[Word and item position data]
>> START
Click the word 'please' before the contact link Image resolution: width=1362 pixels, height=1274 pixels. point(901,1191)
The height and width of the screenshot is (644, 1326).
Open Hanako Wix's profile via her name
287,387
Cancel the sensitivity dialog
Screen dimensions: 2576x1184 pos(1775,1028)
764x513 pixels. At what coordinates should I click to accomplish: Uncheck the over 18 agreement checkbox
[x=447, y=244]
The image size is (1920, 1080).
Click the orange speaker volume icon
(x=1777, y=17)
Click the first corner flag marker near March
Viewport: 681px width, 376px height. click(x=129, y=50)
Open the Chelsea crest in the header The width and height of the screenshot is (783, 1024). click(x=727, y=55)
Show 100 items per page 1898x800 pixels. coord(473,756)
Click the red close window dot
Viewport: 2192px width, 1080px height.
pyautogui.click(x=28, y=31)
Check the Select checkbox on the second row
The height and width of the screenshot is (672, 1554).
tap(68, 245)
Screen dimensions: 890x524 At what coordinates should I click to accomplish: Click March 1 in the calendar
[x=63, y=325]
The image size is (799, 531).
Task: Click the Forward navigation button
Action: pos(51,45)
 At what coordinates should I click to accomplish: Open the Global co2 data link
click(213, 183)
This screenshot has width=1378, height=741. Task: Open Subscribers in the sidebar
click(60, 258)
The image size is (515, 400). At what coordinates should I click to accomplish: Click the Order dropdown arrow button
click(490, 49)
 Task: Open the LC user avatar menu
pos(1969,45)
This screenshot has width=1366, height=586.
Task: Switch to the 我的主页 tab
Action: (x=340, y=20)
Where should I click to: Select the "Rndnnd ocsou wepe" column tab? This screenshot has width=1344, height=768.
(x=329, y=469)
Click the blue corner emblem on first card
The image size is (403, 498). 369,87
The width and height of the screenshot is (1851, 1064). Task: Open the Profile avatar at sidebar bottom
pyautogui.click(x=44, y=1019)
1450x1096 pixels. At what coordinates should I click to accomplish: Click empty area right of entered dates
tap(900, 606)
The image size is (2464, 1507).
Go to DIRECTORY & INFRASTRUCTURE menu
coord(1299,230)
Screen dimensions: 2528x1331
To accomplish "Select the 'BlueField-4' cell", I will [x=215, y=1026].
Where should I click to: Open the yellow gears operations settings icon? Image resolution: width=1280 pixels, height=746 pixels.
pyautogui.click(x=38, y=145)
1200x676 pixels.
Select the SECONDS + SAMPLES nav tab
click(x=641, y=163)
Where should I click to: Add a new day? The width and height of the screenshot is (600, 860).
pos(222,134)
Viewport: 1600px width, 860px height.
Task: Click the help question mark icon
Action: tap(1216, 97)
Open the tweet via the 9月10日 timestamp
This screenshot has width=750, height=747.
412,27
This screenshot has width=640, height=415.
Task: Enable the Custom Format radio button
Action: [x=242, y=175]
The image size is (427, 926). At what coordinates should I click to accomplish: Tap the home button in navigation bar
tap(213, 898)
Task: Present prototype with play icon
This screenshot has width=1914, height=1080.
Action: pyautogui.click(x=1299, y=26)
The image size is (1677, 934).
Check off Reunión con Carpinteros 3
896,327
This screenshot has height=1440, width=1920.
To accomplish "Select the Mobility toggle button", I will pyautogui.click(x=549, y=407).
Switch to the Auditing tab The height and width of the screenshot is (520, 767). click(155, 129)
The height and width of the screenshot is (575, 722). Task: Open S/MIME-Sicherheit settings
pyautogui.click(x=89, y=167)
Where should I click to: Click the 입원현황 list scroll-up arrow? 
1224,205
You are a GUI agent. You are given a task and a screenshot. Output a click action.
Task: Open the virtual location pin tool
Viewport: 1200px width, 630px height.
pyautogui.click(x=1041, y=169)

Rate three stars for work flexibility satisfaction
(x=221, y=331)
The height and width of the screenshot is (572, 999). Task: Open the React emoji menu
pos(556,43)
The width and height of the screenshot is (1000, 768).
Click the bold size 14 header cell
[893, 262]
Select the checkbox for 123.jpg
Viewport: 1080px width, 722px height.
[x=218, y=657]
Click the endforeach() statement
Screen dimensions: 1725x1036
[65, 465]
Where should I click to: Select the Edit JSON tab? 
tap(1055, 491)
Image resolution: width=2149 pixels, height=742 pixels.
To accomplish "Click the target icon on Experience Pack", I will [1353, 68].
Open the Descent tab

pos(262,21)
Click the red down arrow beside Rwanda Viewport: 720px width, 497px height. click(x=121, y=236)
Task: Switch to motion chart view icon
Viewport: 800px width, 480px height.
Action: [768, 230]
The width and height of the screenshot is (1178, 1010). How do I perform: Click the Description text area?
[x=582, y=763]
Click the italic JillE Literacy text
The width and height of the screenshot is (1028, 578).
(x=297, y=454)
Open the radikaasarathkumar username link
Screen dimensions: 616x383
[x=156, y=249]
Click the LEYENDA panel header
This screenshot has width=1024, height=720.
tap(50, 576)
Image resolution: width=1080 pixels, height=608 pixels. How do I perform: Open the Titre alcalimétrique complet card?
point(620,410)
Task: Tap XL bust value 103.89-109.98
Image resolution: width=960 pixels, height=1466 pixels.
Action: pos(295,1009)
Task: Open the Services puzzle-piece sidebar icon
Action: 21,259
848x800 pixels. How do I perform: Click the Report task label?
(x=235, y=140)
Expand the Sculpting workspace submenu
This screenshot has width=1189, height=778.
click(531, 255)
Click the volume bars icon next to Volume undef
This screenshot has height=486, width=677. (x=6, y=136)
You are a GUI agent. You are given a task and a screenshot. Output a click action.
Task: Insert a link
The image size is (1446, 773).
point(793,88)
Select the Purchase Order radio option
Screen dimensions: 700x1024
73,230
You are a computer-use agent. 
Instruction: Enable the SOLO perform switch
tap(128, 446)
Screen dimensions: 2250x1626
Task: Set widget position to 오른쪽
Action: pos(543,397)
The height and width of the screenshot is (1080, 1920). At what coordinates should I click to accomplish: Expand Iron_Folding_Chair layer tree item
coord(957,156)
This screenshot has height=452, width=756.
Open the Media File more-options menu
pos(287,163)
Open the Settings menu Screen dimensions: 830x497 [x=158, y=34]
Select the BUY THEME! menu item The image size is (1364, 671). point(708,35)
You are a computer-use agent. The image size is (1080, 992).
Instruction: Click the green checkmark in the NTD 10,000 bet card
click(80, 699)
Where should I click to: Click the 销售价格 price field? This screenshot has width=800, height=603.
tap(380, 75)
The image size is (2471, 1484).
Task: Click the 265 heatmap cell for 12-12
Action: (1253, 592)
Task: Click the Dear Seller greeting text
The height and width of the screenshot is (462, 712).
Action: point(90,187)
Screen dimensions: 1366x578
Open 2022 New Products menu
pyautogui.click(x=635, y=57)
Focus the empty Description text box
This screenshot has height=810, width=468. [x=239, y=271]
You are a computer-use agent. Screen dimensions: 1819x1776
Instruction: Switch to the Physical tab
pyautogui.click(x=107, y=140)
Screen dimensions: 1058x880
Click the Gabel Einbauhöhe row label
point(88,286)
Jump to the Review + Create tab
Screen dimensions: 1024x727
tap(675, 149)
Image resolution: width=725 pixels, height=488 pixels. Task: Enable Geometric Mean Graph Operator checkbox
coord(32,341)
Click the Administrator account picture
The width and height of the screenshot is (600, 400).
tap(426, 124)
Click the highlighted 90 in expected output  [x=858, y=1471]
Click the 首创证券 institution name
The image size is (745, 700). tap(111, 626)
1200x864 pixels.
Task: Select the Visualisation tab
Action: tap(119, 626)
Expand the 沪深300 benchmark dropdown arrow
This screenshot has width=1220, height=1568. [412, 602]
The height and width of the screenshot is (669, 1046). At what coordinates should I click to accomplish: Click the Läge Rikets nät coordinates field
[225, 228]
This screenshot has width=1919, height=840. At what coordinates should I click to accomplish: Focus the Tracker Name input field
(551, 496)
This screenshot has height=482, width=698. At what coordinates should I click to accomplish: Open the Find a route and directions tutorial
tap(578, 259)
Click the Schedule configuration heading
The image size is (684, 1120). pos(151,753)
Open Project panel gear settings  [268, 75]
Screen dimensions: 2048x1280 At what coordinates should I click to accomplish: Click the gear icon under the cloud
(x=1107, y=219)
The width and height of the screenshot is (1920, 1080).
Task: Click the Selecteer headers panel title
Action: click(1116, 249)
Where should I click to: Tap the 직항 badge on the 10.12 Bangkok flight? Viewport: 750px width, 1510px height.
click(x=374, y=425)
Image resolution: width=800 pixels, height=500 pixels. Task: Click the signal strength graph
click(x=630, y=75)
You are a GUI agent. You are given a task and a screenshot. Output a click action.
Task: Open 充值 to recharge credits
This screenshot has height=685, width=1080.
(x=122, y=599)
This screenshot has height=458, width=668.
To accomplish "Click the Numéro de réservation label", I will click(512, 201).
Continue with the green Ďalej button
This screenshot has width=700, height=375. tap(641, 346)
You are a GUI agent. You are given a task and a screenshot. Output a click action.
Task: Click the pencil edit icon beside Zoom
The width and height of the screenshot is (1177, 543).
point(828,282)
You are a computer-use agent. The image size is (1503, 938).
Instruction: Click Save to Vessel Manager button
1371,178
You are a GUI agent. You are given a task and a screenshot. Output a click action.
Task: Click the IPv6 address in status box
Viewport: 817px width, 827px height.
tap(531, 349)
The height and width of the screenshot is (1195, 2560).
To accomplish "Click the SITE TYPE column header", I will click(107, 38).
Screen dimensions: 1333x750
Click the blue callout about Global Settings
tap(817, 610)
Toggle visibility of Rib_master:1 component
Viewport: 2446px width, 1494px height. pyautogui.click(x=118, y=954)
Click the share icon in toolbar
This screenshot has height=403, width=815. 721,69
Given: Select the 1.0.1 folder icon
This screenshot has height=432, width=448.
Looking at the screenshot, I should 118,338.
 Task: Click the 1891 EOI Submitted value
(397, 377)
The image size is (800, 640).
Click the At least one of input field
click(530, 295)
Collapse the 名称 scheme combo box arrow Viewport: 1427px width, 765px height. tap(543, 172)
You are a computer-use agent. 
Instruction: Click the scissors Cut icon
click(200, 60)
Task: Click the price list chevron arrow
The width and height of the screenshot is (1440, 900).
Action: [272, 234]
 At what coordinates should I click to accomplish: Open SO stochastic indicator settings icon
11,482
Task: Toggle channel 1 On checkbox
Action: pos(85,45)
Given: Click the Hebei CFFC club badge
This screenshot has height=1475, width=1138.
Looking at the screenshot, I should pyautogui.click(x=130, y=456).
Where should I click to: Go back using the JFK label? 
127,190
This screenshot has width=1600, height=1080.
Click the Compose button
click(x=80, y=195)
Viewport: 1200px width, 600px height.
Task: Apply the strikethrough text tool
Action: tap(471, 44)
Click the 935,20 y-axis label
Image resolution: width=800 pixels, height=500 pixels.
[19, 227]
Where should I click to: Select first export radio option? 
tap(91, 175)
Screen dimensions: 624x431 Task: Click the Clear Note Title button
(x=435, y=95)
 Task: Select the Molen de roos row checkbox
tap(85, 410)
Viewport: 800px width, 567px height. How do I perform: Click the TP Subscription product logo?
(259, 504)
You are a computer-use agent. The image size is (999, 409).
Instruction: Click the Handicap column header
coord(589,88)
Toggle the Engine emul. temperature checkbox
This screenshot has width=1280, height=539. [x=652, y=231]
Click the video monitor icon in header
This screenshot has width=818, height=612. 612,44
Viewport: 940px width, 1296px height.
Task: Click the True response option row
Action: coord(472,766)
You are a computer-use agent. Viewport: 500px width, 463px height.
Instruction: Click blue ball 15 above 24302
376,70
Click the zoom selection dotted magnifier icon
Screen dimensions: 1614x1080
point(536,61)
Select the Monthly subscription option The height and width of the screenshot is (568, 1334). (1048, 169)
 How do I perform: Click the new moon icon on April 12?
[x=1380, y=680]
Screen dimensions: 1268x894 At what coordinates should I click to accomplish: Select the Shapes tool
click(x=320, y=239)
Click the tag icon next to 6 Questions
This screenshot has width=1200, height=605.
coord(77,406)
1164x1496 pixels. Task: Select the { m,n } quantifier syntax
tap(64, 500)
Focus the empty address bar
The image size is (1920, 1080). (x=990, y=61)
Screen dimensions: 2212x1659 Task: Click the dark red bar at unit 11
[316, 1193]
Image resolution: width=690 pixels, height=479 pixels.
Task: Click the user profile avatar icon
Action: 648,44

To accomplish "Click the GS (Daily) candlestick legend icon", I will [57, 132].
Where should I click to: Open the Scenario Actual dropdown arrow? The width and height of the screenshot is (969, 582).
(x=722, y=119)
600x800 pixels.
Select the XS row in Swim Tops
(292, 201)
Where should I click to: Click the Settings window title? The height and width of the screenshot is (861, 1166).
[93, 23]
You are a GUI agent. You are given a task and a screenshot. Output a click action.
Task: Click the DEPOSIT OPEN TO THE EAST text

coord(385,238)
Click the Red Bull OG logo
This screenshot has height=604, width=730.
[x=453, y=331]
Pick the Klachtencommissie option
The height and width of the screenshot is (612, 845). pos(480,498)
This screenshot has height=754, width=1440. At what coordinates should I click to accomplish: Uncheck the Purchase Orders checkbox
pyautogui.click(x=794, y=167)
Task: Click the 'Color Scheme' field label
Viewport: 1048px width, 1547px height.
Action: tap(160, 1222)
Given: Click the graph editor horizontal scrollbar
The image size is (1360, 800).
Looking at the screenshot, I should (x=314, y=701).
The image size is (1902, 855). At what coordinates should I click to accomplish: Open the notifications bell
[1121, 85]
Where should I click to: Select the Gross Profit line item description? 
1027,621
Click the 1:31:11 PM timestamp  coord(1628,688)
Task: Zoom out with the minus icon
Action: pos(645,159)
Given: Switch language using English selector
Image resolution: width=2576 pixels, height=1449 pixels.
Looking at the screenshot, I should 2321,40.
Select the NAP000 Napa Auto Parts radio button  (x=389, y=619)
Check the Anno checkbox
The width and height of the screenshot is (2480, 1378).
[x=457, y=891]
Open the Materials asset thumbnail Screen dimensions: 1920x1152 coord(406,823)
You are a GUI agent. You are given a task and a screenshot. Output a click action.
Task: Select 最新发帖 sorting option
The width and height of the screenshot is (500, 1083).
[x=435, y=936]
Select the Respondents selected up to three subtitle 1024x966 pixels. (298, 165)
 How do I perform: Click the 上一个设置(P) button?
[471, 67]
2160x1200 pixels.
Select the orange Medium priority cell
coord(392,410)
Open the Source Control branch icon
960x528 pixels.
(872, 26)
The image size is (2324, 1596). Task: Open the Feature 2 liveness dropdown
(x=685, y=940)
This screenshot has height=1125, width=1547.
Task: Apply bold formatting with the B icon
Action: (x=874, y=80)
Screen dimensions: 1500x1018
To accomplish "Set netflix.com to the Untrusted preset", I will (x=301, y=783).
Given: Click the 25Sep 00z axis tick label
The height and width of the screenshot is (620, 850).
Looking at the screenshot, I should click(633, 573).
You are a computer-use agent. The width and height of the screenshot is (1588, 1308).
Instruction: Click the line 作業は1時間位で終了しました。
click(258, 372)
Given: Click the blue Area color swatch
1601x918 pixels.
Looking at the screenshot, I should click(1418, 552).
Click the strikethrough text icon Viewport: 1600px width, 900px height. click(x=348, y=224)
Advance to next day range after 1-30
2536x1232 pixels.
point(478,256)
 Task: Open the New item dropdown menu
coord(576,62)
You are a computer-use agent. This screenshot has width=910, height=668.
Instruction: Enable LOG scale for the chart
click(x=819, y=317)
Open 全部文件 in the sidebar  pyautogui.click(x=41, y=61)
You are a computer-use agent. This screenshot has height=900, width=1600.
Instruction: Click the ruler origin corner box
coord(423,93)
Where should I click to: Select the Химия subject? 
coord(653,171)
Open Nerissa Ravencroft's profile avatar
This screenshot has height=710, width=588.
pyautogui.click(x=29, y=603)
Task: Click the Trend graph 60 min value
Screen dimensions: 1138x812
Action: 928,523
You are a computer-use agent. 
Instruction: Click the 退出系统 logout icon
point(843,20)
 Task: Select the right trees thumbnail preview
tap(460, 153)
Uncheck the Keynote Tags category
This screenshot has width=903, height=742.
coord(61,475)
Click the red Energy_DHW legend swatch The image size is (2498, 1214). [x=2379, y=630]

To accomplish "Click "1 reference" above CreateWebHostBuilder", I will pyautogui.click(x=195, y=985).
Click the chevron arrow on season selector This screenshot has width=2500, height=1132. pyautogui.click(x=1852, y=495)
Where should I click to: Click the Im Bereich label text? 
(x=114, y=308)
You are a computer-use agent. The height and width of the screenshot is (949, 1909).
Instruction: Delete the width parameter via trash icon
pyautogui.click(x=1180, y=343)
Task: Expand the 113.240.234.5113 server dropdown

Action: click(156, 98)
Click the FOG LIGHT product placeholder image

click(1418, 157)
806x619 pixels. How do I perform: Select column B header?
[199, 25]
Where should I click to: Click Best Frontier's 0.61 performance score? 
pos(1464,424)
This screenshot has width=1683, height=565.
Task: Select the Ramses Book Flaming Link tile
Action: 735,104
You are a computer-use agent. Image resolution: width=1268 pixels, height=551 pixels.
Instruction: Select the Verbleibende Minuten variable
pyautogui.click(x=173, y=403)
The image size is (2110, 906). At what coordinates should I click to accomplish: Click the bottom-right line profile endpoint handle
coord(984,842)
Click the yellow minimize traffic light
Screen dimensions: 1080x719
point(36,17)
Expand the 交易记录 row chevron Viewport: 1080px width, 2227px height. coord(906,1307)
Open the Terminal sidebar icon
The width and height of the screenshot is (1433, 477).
>> END
**WORK TO DO**.
Reproduce the lines of the records above without any change, starting at the line with "Screen dimensions: 1500x1018" and ending at the line with "Looking at the screenshot, I should click(1418, 552).", both included.

**ANSWER FOR THE TASK**.
Screen dimensions: 1500x1018
To accomplish "Set netflix.com to the Untrusted preset", I will (x=301, y=783).
Given: Click the 25Sep 00z axis tick label
The height and width of the screenshot is (620, 850).
Looking at the screenshot, I should click(633, 573).
You are a computer-use agent. The width and height of the screenshot is (1588, 1308).
Instruction: Click the line 作業は1時間位で終了しました。
click(258, 372)
Given: Click the blue Area color swatch
1601x918 pixels.
Looking at the screenshot, I should click(1418, 552).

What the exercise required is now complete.